Satellite images suggest North Korea has started taking important steps toward fulfilling a major commitment North Korean leader Kim Jong Un made to President Donald Trump in Singapore.
The North has started dismantling key facilities at its primary satellite launch vehicle and engine testing site — the Sohae Satellite Launch Station, North Korea watchdog 38 North revealed Monday. The North is apparently dismantling the rail-mounted processing building where satellite launch vehicles are assembled and the nearby rocket engine test stand where the country tests liquid-fueled engines for rockets and ballistic missiles.
“These facilities are believed to have played an important role in the development of technologies for the North’s intercontinental ballistic missile program,” the 38 North analysts explained, adding, “These efforts represent a significant confidence building measure on the part of North Korea.”
While it was not included in the agreement signed in Singapore, the president has repeatedly insisted that Kim offered to destroy a major missile development site.

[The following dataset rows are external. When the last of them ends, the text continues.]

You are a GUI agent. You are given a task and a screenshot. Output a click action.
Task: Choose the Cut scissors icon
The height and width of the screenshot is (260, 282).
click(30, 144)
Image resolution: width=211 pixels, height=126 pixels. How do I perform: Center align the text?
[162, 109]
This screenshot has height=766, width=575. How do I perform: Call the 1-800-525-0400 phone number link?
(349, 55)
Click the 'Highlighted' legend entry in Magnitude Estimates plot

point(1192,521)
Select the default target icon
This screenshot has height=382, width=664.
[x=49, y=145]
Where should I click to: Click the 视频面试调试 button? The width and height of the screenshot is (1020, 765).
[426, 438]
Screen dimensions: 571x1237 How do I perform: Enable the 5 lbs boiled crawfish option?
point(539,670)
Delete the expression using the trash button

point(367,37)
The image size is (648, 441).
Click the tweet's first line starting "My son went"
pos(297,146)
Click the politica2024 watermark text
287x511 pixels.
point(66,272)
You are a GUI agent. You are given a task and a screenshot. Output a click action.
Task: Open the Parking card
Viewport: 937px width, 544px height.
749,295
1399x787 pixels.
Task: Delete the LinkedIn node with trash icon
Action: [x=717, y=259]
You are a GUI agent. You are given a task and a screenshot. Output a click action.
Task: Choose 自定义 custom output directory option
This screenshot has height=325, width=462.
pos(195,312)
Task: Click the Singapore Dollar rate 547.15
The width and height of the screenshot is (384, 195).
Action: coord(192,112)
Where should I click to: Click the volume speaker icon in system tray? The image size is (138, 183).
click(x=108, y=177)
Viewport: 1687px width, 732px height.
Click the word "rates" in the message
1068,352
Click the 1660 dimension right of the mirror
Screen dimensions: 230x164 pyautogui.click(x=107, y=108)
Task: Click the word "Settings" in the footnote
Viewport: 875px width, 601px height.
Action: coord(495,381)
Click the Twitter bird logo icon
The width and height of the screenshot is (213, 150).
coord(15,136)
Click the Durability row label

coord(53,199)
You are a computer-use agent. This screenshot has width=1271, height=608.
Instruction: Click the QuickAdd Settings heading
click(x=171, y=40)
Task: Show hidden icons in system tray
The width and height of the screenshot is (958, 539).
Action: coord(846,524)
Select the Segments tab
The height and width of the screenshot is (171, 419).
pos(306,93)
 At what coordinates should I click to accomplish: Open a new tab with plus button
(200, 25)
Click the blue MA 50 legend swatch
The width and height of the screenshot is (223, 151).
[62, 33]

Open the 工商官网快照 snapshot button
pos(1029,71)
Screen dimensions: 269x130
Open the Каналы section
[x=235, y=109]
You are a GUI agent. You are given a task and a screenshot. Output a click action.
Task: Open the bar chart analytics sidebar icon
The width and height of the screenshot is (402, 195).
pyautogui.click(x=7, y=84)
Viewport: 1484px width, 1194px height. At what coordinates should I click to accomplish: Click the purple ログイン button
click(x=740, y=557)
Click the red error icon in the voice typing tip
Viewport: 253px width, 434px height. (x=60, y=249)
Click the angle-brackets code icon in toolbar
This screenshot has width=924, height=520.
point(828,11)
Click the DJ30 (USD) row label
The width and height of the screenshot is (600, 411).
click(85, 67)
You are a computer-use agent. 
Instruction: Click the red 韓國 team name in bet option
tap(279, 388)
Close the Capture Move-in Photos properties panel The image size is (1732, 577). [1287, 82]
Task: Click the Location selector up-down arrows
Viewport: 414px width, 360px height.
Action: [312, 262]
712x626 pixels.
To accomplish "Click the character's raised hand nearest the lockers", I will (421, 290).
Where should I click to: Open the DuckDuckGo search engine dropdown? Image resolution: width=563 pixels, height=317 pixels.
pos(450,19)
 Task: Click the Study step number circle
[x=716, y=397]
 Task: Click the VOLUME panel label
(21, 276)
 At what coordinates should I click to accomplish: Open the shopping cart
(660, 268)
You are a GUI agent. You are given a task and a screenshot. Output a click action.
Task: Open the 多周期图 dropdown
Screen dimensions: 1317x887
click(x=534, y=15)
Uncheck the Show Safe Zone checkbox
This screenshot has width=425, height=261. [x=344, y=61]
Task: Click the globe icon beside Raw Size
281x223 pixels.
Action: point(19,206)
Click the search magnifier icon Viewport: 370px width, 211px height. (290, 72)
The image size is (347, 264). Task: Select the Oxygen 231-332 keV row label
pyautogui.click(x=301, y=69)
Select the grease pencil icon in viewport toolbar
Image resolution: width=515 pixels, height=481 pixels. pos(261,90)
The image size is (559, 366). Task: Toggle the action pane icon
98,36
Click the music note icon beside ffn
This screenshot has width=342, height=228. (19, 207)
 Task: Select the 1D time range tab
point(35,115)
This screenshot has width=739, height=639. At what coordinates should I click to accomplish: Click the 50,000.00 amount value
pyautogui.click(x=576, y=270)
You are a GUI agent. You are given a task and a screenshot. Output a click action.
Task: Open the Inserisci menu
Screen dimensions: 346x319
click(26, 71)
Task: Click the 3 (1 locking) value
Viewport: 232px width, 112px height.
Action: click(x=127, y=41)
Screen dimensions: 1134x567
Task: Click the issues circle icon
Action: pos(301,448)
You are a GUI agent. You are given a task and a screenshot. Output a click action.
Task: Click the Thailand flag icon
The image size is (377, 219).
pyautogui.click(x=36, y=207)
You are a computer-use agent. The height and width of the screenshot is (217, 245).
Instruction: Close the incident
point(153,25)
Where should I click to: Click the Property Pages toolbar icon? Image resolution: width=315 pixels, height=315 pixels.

“Chairman Kim has told me that North Korea is already destroying a major missile engine testing site, that is not in your signed document, we agreed to that after the agreement was signed,” Trump said at a post-summit press conference. “That’s a big thing, the missiles that they were testing, the site is going to be destroyed very soon.”
It was later revealed the site in question is the Sohae Satellite Launch Station.
While critics have downplayed the achievements of the Singapore summit, which was decidedly short on substance, it is hard to deny that the forfeiture of the Sohae facility is a meaningful concession. (RELATED: Kim Jong Un’s Offer To Destroy A Missile Development Site May Actually Be A Really Big Deal)
“That is an active site and would be a concession,” Jeffrey Lewis, the director of the East Asia Nonproliferation Program for the James Martin Center for Nonproliferation Studies at the Middlebury Institute of International Studies, tweeted in June.
“It would be a concession,” Ankit Panda, the senior editor at The Diplomat and a foreign policy expert, tweeted that same month, noting the Sohae Satellite Launch Station is where the North appears to have tested the engine configuration seen on the Hwasong-12 intermediate-range ballistic missile and the Hwasong-14 intercontinental ballistic missile, both of which were tested for the first time in 2017.
The closure of the Sohae facility would noticeably limit North Korea’s research and development capabilities for space launch and ballistic missile technology.